Since the examples are already few in number, it is not an
overwhelming amount of work to remove third-person singular pronouns
from the necessary locations. Perhaps if there were more examples
then such a conversion would be too difficult and we would want to
use a more mechanical replacement with singular "they".

My general approach (as specified in this v2) is:

1. Use singular "they" over "he" or "she" and other variants.
2. If you don't want to write "they", then avoid third-person
   singular pronouns.

Your approach focuses only on item 2, giving this recommendation:

* Avoid third-person singular pronouns.

I think your change to CodingGuidelines is a bit verbose to get to
that point, and makes it difficult to understand one goal is to
avoid gendered pronouns, which I think reduces the chance that a
new contributor would discover and understand that recommendation.

A semantically similar addition would be:

	Avoid gendered pronouns such as "he/him" and "she/her". If
	necessary, alter your sentence structure to use singular "you"
	to refer to the reader or plural "they" to refer to multiple
	actors.

> The skepticism about this being needed at all isn't an opinion I hold
> about software documentation in general, but about software in Git's
> problem space specifically.

A change that says "don't use 'he' and/or 'she' unnecessarily" is
important to encode as a project guideline so we can stop having
discussions about their use whenever they are introduced in a patch.

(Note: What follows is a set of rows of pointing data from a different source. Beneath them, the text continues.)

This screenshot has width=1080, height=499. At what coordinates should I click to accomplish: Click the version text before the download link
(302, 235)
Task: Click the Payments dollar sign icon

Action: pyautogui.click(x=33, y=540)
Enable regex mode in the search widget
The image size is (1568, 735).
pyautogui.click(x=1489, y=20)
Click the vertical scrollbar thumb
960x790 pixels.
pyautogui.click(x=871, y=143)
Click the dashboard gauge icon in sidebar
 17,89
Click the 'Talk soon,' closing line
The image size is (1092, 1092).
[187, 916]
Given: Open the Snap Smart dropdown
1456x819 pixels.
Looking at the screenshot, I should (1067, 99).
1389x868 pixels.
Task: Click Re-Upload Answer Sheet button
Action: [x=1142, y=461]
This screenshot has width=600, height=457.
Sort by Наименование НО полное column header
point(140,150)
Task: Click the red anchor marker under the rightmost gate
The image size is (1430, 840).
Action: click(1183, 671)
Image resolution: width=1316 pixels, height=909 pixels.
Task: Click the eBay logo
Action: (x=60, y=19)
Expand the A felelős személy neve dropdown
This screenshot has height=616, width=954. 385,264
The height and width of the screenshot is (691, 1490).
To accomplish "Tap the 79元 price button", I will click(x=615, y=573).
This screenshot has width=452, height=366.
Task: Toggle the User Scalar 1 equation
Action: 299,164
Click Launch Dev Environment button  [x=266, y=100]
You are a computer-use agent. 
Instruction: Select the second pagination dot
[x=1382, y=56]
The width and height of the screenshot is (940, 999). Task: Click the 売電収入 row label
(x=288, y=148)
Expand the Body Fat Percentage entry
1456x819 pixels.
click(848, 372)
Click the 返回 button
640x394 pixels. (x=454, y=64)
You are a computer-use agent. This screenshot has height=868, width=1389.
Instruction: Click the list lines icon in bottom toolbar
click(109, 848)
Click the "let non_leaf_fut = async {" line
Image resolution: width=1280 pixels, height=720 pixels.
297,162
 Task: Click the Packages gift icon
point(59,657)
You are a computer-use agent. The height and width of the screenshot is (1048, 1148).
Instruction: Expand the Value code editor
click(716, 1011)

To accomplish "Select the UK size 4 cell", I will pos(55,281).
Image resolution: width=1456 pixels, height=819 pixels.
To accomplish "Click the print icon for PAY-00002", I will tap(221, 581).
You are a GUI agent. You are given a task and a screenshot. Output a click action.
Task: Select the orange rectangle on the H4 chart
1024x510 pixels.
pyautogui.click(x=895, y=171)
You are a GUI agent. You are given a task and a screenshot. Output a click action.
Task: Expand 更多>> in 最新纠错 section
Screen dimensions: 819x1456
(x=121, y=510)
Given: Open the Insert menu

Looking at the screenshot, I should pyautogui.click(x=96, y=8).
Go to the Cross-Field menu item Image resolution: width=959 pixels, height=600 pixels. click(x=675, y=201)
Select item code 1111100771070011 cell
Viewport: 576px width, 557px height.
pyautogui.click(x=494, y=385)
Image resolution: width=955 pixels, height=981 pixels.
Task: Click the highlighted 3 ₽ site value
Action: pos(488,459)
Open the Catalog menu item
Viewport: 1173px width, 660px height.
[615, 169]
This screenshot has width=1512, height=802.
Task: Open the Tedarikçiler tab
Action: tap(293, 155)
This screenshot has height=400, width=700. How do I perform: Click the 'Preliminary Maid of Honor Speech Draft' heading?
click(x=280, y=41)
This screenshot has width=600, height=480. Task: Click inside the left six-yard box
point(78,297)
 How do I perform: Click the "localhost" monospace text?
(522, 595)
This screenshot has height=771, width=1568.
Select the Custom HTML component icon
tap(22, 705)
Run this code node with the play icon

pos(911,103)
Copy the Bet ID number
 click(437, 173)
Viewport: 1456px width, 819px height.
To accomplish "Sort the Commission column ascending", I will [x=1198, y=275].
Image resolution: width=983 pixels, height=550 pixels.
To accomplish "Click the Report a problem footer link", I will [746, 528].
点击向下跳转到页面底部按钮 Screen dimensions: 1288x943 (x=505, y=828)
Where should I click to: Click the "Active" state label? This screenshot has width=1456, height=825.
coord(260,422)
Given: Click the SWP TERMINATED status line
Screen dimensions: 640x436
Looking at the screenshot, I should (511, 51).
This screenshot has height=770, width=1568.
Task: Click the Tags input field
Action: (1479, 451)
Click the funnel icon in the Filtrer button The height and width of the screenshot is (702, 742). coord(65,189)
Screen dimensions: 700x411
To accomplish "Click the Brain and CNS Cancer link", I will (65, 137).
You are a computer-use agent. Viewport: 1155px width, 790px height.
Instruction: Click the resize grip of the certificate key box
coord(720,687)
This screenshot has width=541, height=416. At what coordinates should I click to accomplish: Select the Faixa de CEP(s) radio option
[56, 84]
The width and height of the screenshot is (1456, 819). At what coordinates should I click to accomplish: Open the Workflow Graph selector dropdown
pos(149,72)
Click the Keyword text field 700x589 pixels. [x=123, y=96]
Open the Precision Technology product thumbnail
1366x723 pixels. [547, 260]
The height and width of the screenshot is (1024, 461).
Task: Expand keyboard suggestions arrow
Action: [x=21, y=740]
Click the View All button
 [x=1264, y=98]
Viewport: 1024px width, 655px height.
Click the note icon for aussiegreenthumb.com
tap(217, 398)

There is value in having this decision encoded, and the important
thing from my standpoint is that we explicitly avoid gendered pronouns
and can simply point contributors to that decision if we ever notice
one being introduced. That reduces friction the same way that we
decide where curly braces should be placed after an "if" statement.

My preference continues to be singular "they" because it is an easy
way to adapt natural sentence structures into an inclusive language.
But if we decide that this grammar is too difficult for some readers
to understand (due to English as a secondary language or other
reasons to be more strict to older language patterns), then avoiding
gendered pronouns entirely would satisfy my goals in this series.